Personal information
- Full name: Stanko Georgiev Yovchev
- Date of birth: 15 April 1988 (age 38)
- Place of birth: Sandanski, Bulgaria
- Height: 1.80 m (5 ft 11 in)
- Positions: Winger; forward;

Senior career*
- Years: Team / Apps / (Gls)
- 2007–2008: CSKA Sofia / 6 / (0)
- 2007–2008: → Rilski Sportist (loan) / 8 / (2)
- 2008–2009: Rilski Sportist / 25 / (9)
- 2009–2010: Bdin Vidin / 21 / (15)
- 2010–2011: Pontioi Katerini / 28 / (13)
- 2011–2013: CSKA Sofia / 13 / (2)
- 2013–2014: Lokomotiv Plovdiv / 6 / (0)

= Stanko Yovchev =

Bulgarian footballer

Stanko Georgiev Yovchev (Станко Георгиев Йовчев; born 15 April 1988) is a Bulgarian footballer, who plays as a forward.

==Career==
He started his career in the local academy.

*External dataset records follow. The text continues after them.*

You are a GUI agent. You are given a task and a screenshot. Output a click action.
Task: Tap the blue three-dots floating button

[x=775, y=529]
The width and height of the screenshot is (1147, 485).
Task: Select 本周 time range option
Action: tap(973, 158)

In 2002 he was transferred to CSKA's academy where the coach was Alexander Yordanov and the academy was headed by Ivaylo Kotev. From 2007 he was starring in CSKA's official matches and his first official debut for CSKA took place against Lokomotiv Sofia. During that time CSKA's coach was Stoycho Mladenov. In 2011 he played in many official CSKA matches and friendlies. In January 2012 he was part of the team led by Dimitar Penev who won a tournament in Libya. He is a Lokomotiv Plovdiv player since the summer of 2013.